The new NBA basketball season has just started with the main headline attraction being the move of LeBron James from the Cleveland Cavaliers to the LA Lakers and whether he will revive the once famed basketball franchise. While his move is likely to generate more interest and higher TV viewing figures, this hasn’t stopped the NBA experimenting with a new revenue generating streaming model.
As reported here, here and here, the NBA is giving the option to fans to stream the final quarter of any game for a nominal once off fee – reported to be $1.99 in most of the stories above. From my reading, the option only appears once the 3rd quarter buzzer sounds rather than purchasing it before the match starts. It also appears to be just a streaming option at the moment (rather than purchasing it through your TV operator) and is appealing primarily to digital users which, as some of articles state above, is a growing market for basketball fans, especially younger ones. Interestingly, the articles also suggest that NBA are also looking at some stage in the future to allow fans purchase the live stream of a match at the start of any quarter with different prices points attached. A great example of price differentiation by a monopolist if there was ever one.

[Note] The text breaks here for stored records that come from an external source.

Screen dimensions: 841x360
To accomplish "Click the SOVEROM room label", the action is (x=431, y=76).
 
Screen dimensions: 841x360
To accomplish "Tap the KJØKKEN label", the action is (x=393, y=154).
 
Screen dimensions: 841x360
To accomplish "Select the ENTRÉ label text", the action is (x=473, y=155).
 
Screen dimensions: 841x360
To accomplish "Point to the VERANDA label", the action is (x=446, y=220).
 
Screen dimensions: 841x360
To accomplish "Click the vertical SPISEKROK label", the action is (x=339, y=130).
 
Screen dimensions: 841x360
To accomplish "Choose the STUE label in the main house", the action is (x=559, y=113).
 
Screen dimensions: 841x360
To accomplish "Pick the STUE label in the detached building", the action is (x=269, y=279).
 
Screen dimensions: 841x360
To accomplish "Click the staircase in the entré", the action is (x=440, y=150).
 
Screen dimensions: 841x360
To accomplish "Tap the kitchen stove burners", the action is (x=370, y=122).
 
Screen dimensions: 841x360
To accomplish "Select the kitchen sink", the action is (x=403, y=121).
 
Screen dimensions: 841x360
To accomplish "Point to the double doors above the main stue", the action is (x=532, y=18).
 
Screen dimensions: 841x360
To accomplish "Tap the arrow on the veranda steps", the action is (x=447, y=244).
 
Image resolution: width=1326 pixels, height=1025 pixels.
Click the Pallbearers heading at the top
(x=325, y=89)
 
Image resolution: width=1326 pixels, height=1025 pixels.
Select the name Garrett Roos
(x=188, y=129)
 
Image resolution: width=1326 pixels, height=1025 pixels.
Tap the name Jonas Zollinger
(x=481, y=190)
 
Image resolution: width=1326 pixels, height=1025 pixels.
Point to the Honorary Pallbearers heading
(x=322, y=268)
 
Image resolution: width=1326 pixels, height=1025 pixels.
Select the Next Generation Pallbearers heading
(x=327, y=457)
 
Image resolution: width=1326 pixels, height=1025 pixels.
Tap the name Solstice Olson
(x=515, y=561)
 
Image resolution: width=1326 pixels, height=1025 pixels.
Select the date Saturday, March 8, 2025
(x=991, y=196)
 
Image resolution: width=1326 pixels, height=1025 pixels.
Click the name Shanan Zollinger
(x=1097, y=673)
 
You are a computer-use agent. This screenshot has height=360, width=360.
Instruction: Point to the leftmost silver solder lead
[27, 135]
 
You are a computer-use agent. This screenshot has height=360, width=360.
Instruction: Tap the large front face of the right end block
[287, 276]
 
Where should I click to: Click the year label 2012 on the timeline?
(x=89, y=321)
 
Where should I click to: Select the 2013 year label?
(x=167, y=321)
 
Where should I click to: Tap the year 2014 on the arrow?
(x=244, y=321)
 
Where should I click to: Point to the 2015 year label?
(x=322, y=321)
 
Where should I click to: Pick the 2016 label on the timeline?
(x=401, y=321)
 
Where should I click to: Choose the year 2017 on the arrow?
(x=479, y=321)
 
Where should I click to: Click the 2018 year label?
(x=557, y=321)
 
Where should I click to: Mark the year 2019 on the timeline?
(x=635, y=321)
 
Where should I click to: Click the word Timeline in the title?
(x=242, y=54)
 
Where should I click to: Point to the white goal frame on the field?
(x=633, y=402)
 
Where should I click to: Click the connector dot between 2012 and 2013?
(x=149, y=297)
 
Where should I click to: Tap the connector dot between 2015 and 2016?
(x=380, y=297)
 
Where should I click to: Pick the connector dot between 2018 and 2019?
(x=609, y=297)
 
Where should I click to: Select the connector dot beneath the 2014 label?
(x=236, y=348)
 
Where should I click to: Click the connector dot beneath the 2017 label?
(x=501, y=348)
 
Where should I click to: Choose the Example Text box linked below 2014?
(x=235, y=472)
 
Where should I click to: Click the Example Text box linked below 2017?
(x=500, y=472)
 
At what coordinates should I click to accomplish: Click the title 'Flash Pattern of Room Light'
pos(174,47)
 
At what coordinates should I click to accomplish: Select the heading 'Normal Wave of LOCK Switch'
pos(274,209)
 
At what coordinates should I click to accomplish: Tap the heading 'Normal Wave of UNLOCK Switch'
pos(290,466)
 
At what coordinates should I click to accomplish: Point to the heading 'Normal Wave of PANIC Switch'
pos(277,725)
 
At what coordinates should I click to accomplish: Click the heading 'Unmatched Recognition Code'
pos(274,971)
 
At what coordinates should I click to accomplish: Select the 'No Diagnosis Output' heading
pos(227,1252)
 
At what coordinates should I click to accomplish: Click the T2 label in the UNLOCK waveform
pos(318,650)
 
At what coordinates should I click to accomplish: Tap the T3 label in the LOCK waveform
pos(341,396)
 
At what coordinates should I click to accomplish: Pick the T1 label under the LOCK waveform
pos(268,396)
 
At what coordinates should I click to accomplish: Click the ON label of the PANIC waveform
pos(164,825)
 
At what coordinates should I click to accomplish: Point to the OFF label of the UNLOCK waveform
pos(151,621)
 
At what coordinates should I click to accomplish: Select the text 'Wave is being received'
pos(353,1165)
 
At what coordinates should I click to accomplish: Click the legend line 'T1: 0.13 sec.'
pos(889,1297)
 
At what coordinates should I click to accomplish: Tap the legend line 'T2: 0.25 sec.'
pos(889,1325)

It will be interesting to see whether this is successful or not. In some ways it’s a no-brainer for the NBA. The actual costs of implementing such a feature are probably small – the fact that they stream the full game already would suggest that it should be quite easy to introduce a separate final quarter streaming service. In economics talk, the marginal revenue of such a service would outweigh the marginal cost. Basketball is also a game which suits such a new revenue strategy given that it’s divided into four quarters and in most games the outcome is still up for grabs coming into the final quarter. It also appeals to the behavioural concept of instant gratification, which some of my colleagues on this blog have written about before. Why waste time watching the whole match when you can catch the shorter and potentially more important part for a cheaper price. I have to admit, when watching recorded American Football highlights (another sport that this revenue model could be applied to), I myself sometimes forward to the final quarter.
Could this model be applied to other sports? One could offer to purchase the 2nd half of football matches or rugby matches, the last 10 overs of a cricket match, the last round of a golf major, the last 2 games in a tennis set or perhaps just purchase the tiebreaker if there is one. The options would appear to be endless and given how streaming is becoming more prevalent as a means of broadcasting sports events, I wouldn’t be surprised if there were more examples of this offered in other sports in the near future. However I can’t see it replace the traditional TV viewing experience just yet. There is still something appealing in watching how a match unfolds from start to finish from the comfort of your armchair on a big television screen.